Science

Saturn's Ice-Spitting Moon Enceladus Photographed by NASA

Craft snaps potentially habitable world.

NASA

NASA’s Cassini spacecraft has beamed back yet another stunning set of images of one of the Saturn’s fascinating moons more than a decade after it first reached the gas giant, the space agency announced tonight.

The stunning high-resolution pictures of Enceladus, which spits out plumes of vapor from close to its south pole and was last month found to bear a global ocean under its icy crust, reveal more peculiar topographical features of the highly geologically active moon.

This view from NASA's Cassini spacecraft shows battered terrain around the north pole of Saturn's icy moon Enceladus.

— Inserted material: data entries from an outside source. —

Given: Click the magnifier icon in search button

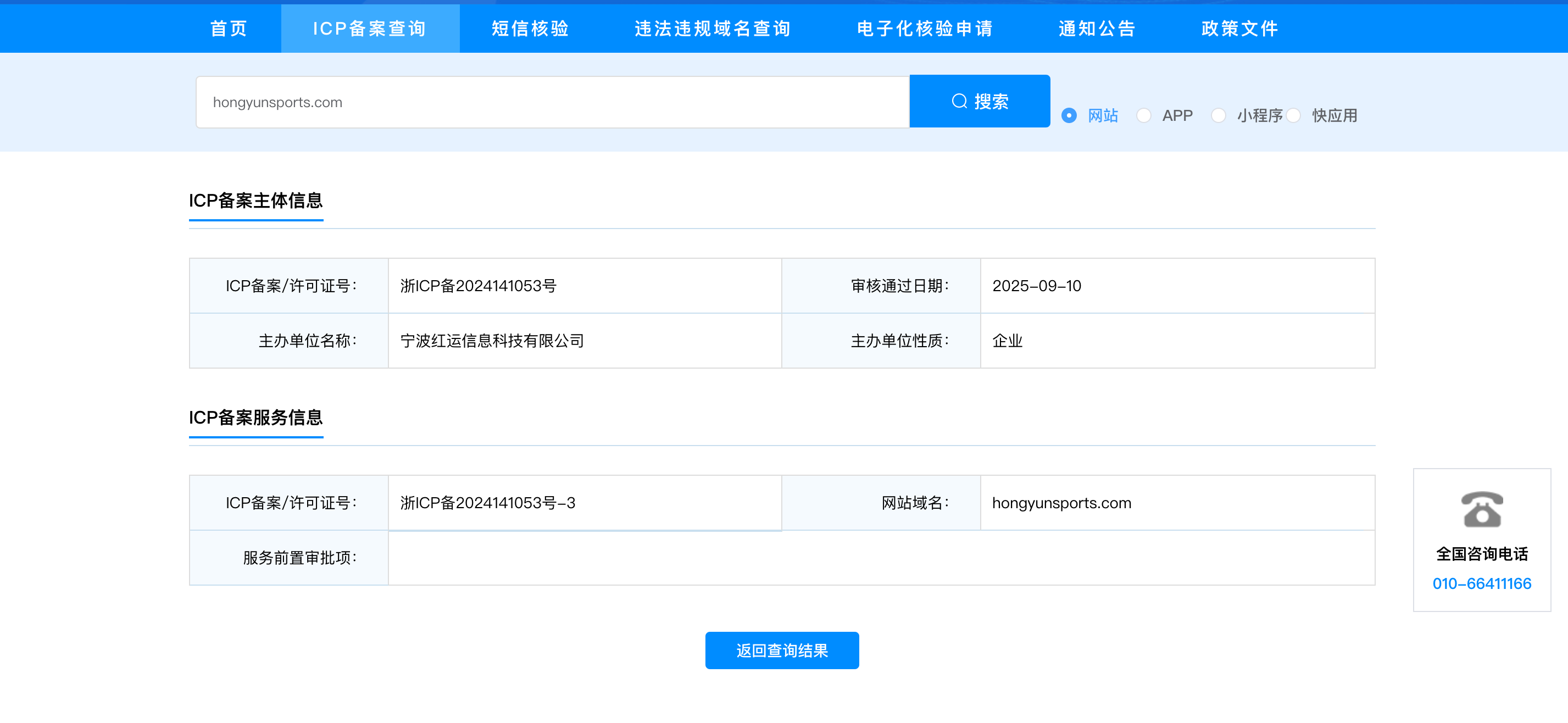Looking at the screenshot, I should 959,101.
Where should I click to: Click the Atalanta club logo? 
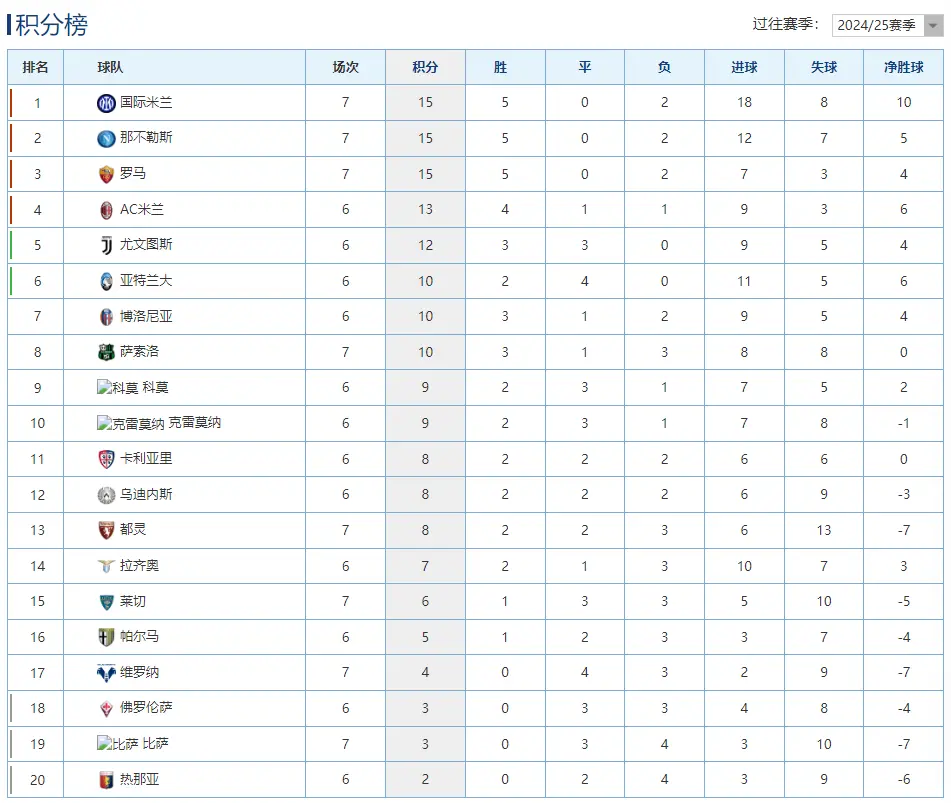click(x=105, y=281)
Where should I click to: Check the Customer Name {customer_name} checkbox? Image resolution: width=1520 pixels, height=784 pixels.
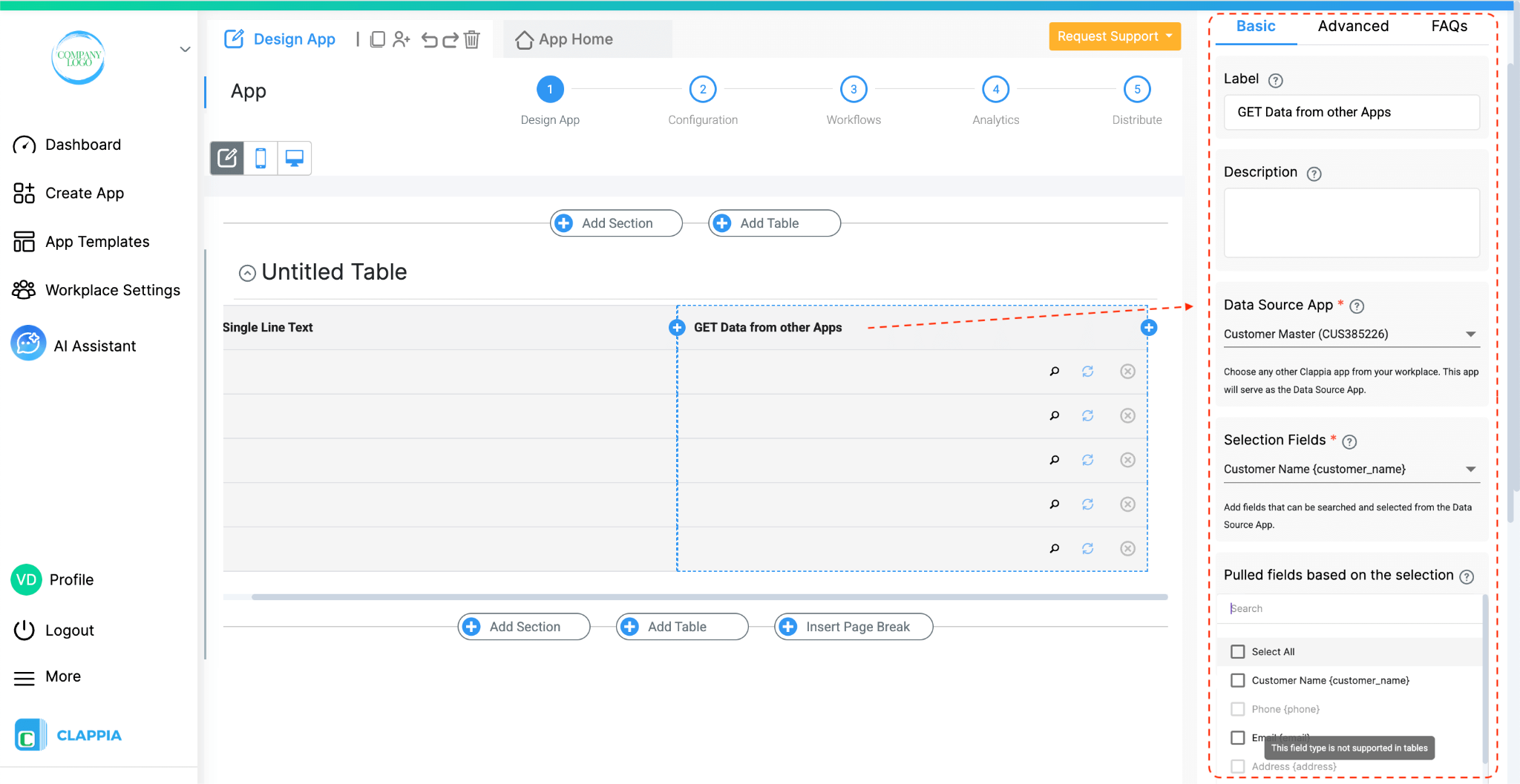[1237, 679]
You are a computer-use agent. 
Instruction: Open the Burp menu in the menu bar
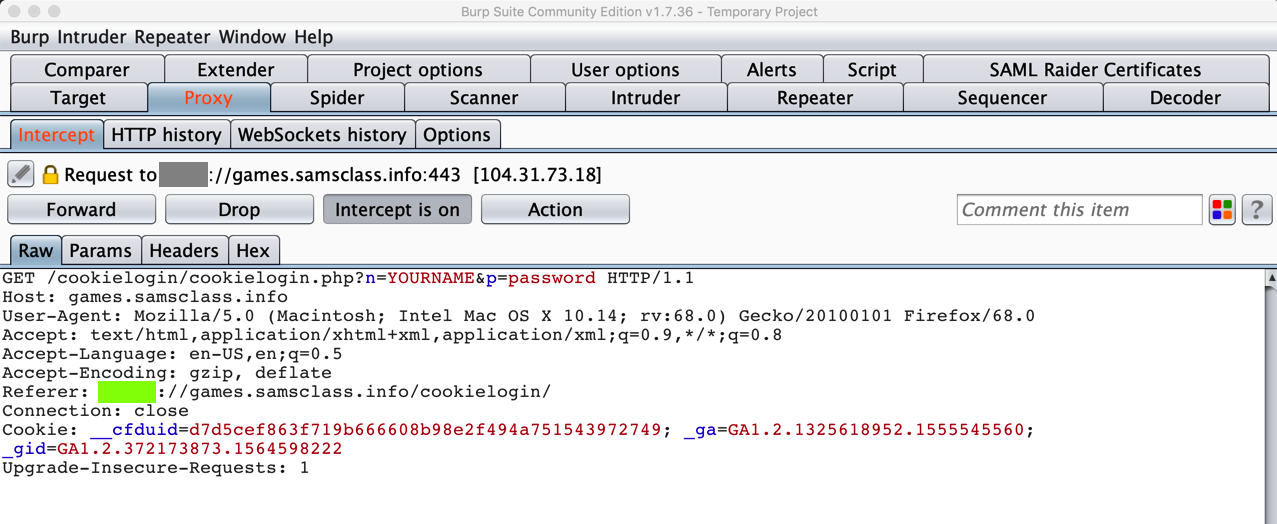(29, 37)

NASA/JPL-Caltech/Space Science Institute

“The northern regions are crisscrossed by a spidery network of gossamer-thin cracks that slice through the craters,” Paul Helfenstein, a member of the Cassini imaging team at Cornell University, told nasa.gov.

“These thin cracks are ubiquitous on Enceladus, and now we see that they extend across the northern terrains as well.”

Cassini snapped the photos from 1,142 miles (1,839 kilometers) away, according to NASA, which in space terms actually means extremely close.

NASA's Cassini spacecraft spied this tight trio of craters as it approached Saturn's icy moon Enceladus for a close flyby on October 14, 2015.

NASA

But the craft isn’t satisfied yet and will dive back down straight into the moon’s icy plume on October 28, coming within 30 miles of the moon’s south pole.

Bit-by-bit these fly-bys should help NASA paint a picture of the relationship between the new-found ocean and the plumes one of the solar system’s most potentially habitable outer worlds furiously spits out.